Dans un monde où les chaînes de valeur se fragmentent et où les dépendances stratégiques deviennent des vulnérabilités, l’Europe n’a plus le choix : elle doit reprendre le contrôle de ses ressources, de ses technologies et de son industrie. L’accord signé entre la France et la Norvège ce 24 mars 2026 d’un protocole d’entente sur les métaux critiques et l’actualisation de leur partenariat industriel vert marque une étape concrète vers cette souveraineté encore trop souvent invoquée, mais rarement mise en œuvre à cette échelle. L’union fait la force.
Sur le site de la gigafactory d’Automotive Cells Company (ACC), à Billy-Berclau, dans le Pas-de-Calais, la signature d’un protocole d’entente entre la France et la Norvège, ce 24 mars 2026, dépasse largement le cadre d’une coopération bilatérale classique. Elle s’inscrit dans un moment charnière pour l’Europe, confrontée à la nécessité urgente de sécuriser ses approvisionnements, de maîtriser ses technologies et de relocaliser des pans entiers de son industrie.
Porté politiquement par Emmanuel Macron et le Premier ministre norvégien Jonas Gahr Støre, ce rapprochement stratégique traduit une prise de conscience partagée : la souveraineté industrielle européenne ne pourra exister sans alliances structurantes entre États capables de mutualiser leurs atouts. La Norvège, riche en ressources naturelles et en capacités énergétiques, et la France, forte de son tissu industriel et de ses ambitions technologiques, dessinent ici les contours d’une complémentarité stratégique.
Pourquoi un accord sur les métaux critiques ?

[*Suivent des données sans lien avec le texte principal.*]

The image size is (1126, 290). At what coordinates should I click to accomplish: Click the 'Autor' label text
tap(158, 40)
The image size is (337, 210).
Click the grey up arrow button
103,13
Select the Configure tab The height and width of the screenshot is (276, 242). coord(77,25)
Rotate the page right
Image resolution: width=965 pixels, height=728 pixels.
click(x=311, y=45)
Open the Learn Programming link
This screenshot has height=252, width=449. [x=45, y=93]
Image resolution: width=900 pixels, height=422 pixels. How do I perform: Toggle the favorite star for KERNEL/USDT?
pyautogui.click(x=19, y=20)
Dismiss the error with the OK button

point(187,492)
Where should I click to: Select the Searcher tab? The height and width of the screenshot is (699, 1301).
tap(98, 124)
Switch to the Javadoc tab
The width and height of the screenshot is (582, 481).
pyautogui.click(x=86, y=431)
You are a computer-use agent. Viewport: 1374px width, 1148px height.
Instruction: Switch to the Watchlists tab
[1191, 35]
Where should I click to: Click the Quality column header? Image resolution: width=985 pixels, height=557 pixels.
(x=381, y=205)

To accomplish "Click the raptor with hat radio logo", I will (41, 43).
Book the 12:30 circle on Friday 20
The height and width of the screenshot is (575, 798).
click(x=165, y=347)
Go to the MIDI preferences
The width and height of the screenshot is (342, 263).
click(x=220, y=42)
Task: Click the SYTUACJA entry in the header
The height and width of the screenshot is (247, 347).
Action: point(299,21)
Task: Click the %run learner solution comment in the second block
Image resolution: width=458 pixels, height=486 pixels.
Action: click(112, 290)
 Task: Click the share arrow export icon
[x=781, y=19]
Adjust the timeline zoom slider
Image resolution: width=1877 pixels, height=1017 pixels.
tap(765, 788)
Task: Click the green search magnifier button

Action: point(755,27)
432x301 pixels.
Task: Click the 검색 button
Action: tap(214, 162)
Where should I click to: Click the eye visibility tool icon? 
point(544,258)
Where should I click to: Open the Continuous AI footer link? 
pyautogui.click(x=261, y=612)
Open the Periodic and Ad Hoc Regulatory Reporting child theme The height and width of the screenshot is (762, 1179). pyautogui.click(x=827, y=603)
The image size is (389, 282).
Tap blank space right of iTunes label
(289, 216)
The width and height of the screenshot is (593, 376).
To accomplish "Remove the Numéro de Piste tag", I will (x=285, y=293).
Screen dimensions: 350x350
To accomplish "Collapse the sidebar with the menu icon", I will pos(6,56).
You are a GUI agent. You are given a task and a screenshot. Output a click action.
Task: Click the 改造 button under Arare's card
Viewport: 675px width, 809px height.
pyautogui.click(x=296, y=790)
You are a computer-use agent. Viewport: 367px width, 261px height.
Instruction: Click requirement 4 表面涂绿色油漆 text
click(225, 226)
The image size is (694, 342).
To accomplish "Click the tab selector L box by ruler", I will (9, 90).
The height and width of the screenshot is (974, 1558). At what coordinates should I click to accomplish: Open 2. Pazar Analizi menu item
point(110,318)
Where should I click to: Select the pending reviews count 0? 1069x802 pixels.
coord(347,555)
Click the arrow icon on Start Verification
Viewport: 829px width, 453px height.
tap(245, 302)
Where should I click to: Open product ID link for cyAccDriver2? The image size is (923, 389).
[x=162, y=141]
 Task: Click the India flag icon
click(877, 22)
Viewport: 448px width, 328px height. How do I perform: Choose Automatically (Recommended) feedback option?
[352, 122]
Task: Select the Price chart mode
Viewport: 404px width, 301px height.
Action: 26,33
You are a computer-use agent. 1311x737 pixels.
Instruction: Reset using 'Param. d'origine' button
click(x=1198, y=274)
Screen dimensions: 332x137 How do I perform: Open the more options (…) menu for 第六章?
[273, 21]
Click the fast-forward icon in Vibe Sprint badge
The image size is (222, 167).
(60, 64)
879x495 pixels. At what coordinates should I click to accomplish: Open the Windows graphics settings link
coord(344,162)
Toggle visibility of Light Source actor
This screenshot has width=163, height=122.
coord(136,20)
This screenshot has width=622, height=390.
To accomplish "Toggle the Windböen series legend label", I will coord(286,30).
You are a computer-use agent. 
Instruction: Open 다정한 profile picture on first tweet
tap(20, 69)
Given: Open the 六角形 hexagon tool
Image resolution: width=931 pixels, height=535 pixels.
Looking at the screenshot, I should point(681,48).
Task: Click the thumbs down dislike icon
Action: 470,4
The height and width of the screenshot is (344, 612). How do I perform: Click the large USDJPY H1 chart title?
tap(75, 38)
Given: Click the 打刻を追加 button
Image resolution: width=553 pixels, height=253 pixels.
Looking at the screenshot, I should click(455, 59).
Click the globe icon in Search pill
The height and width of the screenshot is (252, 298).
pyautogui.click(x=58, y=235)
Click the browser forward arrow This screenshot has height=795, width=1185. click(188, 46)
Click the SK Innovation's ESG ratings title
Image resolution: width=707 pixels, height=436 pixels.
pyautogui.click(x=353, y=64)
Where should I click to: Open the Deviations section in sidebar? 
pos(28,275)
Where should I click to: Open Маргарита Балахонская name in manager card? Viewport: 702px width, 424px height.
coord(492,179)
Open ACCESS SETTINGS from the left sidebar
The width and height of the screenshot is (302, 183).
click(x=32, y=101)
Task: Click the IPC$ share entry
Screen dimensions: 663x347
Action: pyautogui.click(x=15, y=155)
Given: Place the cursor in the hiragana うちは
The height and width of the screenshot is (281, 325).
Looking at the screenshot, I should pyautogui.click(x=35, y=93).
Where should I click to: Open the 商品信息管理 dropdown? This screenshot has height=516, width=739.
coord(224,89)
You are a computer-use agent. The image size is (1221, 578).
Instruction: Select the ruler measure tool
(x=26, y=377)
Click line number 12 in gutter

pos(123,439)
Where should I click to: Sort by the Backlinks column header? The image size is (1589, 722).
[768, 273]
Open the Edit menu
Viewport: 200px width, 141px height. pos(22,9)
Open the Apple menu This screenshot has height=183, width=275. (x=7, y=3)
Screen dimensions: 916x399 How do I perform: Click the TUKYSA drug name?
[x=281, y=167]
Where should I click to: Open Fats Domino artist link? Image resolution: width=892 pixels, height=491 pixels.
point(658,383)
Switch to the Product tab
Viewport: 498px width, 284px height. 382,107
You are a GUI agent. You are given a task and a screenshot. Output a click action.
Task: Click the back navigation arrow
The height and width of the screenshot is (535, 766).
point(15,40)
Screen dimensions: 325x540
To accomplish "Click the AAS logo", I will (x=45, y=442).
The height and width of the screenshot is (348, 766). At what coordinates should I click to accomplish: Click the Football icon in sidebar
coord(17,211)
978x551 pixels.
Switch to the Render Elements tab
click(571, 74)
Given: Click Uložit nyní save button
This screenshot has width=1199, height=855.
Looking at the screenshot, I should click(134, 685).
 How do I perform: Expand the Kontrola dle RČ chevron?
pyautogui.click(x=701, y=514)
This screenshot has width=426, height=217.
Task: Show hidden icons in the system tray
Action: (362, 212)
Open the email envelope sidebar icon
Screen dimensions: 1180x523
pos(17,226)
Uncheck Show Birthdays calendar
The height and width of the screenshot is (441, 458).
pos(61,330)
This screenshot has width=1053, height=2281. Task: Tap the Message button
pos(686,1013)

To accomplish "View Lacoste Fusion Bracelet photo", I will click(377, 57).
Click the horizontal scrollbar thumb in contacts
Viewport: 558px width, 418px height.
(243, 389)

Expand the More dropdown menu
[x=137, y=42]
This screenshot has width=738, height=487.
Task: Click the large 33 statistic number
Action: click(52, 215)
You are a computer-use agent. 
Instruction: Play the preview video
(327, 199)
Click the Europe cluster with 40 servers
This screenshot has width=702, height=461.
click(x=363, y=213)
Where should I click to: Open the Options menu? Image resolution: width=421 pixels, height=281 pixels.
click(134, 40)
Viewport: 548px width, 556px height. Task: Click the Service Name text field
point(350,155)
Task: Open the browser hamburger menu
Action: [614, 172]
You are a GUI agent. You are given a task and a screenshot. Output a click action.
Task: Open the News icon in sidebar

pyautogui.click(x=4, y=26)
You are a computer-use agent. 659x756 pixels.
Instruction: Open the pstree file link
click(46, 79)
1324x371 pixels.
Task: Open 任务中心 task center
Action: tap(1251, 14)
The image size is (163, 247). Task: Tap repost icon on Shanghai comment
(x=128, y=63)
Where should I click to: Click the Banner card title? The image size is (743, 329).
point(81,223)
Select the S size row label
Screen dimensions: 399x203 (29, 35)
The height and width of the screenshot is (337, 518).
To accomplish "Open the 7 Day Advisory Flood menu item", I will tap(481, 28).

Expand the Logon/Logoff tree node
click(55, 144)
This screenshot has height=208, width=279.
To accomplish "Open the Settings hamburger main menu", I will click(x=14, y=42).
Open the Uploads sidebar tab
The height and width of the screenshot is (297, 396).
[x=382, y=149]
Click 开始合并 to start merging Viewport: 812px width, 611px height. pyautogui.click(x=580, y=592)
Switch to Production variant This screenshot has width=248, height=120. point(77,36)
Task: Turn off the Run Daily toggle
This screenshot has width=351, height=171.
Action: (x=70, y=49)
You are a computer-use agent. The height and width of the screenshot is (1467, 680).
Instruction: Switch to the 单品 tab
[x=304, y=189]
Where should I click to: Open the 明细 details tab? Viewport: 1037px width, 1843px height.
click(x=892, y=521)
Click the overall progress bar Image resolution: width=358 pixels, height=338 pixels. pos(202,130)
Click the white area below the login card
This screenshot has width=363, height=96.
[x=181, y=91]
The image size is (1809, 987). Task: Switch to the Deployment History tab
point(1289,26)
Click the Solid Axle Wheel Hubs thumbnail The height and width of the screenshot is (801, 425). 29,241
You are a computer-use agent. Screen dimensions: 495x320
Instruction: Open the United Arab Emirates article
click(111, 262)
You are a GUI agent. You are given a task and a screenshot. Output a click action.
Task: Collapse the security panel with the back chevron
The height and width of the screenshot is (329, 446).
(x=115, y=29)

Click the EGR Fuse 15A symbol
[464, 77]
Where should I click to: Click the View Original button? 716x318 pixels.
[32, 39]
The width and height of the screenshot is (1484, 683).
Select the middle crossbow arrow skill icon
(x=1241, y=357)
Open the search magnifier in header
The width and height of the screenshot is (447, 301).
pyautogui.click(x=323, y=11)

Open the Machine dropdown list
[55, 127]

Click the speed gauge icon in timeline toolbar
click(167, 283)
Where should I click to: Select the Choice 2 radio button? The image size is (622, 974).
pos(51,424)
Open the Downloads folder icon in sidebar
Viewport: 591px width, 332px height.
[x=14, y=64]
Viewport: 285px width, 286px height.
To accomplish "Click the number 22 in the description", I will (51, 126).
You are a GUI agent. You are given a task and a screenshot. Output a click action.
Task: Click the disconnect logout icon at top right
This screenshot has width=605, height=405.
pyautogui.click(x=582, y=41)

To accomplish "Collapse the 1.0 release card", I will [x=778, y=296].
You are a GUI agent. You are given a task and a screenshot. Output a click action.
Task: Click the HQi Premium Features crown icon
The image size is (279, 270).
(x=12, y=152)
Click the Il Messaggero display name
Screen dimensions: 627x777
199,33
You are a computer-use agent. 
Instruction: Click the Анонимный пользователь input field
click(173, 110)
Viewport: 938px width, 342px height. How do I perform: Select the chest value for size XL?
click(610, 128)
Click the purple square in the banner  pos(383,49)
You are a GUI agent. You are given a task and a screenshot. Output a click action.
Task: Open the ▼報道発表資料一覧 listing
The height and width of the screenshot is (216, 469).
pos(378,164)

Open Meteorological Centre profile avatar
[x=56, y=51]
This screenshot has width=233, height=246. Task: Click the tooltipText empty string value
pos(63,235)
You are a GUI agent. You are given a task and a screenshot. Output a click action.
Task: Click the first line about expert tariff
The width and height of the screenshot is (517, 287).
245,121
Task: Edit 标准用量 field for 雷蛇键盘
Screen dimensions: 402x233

Parce qu’ils sont aujourd’hui au cœur de toutes les transitions stratégiques : énergétique, numérique et industrielle. Batteries électriques, éoliennes, panneaux solaires, semi-conducteurs, intelligence artificielle, spatial… toutes ces technologies reposent sur des ressources comme le lithium, le cobalt, le nickel, les terres rares ou encore le graphite. Sans ces matériaux, il n’y a ni transition écologique, ni souveraineté technologique.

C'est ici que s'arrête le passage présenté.